Charlottesville, June 9 – The next Russian census, announced for 2010, may be delayed, less because of the financial problems Moscow officials have cited up to now but because of political concerns that any accurate count would show that Vladimir Putin’s social policies have not been nearly as successful as he and his government have claimed.
And even if it is not put off until the situation in the country improves, Pavel Sedakov argues in this week’s “Russian Newsweek,” there is an increasing risk that its results will be distorted for many of the same reasons and in many of the same ways that the ones reported after the 2002 enumeration were (www.runewsweek.ru/country/28698/?r1=rss&r2=full).
For the last several months, officials at Rosstat, the State Statistical Committee, have complained about cutbacks in the resources they have to carry out the census, reductions that will mean they will be able to ask fewer questions and thus provide less detailed information than they had planned.
And most commentaries on the upcoming census had concluded that the current economic crisis was to blame for this, but now Sedakov suggests that political calculations may be far more important. According to him, Putin and his regime wanted to be able to use the census results as evidence of their successes in advance of the 2012 elections.
Now, given the economic and social problems Russia is suffering from, any honest census will reflect a much less upbeat situation. Consequently, the regime must either put off the enumeration until the situation improve, or it must decide to restrict the data collected or to falsify that data and erect new “Potemkin villages” in place of real ones.
One Russian official at the finance ministry told Sedakov that “the census really is under threat,” and staffers at Rosstat confirmed that, although they pointed to already planned cutbacks rather than a delay as the greater danger not only so far but in terms of the utility of the census itself.
One senior Rosstat official said that “without the results of the census, it will not be possible” to design policies in a wide range of areas.

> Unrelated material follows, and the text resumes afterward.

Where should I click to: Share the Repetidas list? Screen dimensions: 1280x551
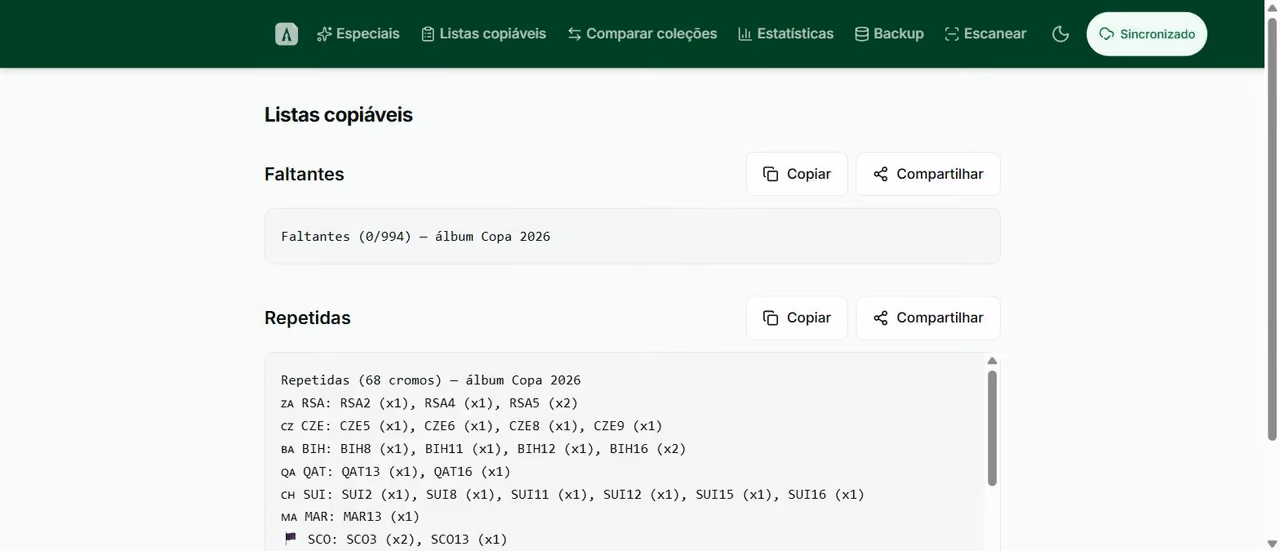tap(928, 318)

And if it is inaccurate, Yevgeny Gontmakher of the Center for Social Research and Innovation added, “how will it be possible to plan, if no one knows anything precise” about the population?

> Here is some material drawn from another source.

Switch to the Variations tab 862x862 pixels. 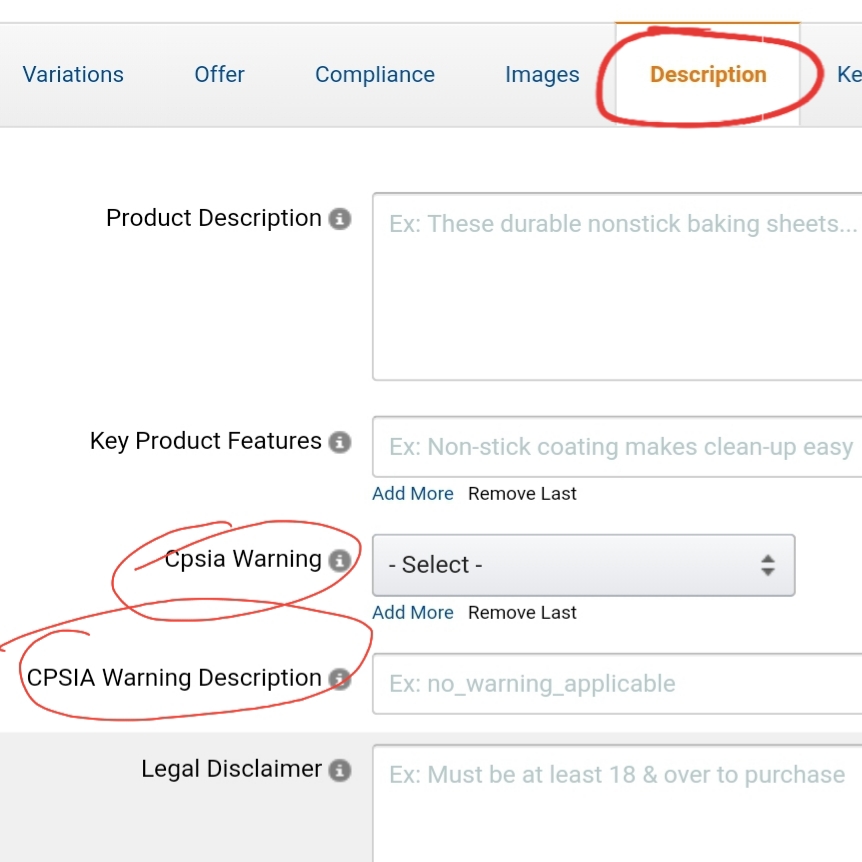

What the expert community is especially frightened of is that the authorities will simply decide to falsify the results of the enumeration in the ways that they did in 2002. Mikhail Tulsky, a Moscow political analyst, pointed out that census takers then visited only 59 percent of all Russian homes and only 34 percent in Moscow, even though they were supposed to visit all.
The remaining results were compiled by telephone interviews, conversations with friends and relatives, or – and this distorted the results the most – the use of official registration data, something that tended to overstate the continuing domination of groups, like the ethnic Russians, who were declining in size, and undercount those, like the non-Russians, who were increasing.
In one Moscow district, Tulsky said, only 1500 people were contacted, but the census takers filled in 10,500 census forms, with no clear indication of how they got the data or whether the various lines were filled in correctly. If that were to be repeated, he said, it would mean that Russia would have been without an accurate count since 1989.
But Georgy Satarov, the President of the Indem Foundation, said that this is exactly what people should expect. After all, when there is falsification and dishonesty in so many spheres, why should anyone assume that the census will be exempt from the same kind of official pressure and distortions?
And one of the greatest sources of such , Moscow officials say, will be from local and regional officials, who will want to have as many “dead souls” as possible on their census tracts in order to obtain funds from the central government budget, much of which is distributed on the basis of official population figures, accurate or not.
But as Aleksey Rodionov of the Moscow Institute of Urban Economics pointed out, such errors are almost inevitable in any enumeration anywhere. And he insisted that “this is not the time of Stalinism” when it was forced to falsify results in order “to cover up the results of hunger and repression.” Now, he argued, it is “sufficient to put off the census until better times.”